**TASK STATEMENT**
Output only the lines that run from the line holding "The image size is (1473, 765)." to the end of the data below, including both ends, without any pictures.

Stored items
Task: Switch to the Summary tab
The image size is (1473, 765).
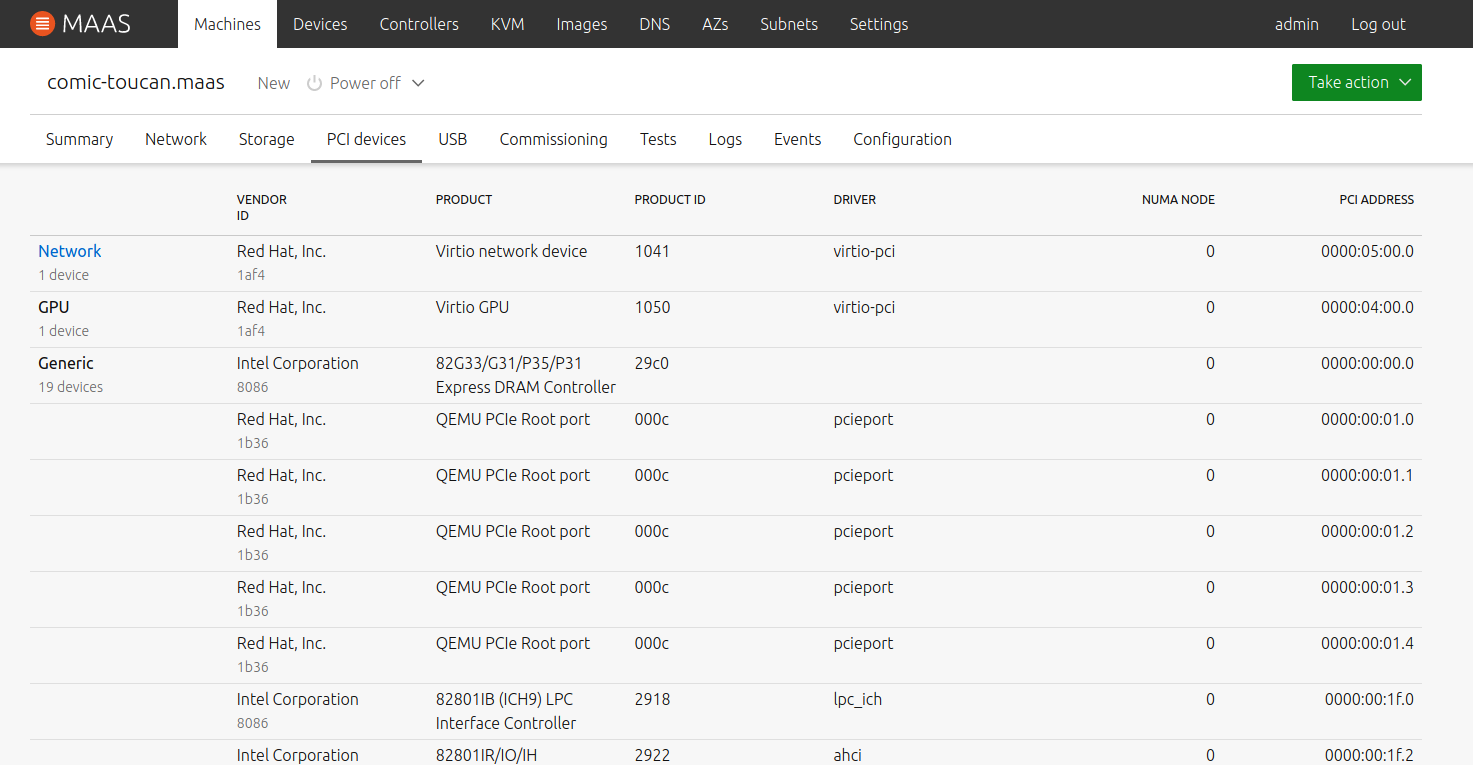Action: [x=79, y=139]
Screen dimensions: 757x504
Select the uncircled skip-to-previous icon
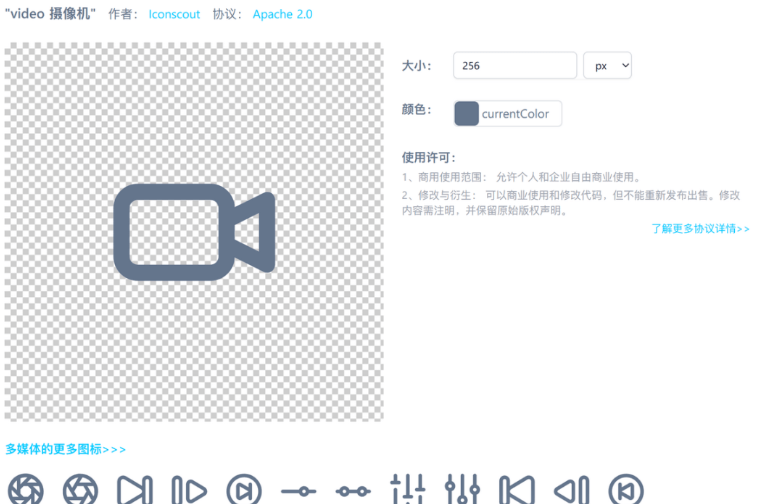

**WRITTEN REPLY**
The image size is (1473, 765).
Action: [x=79, y=139]
Screen dimensions: 757x504
Select the uncircled skip-to-previous icon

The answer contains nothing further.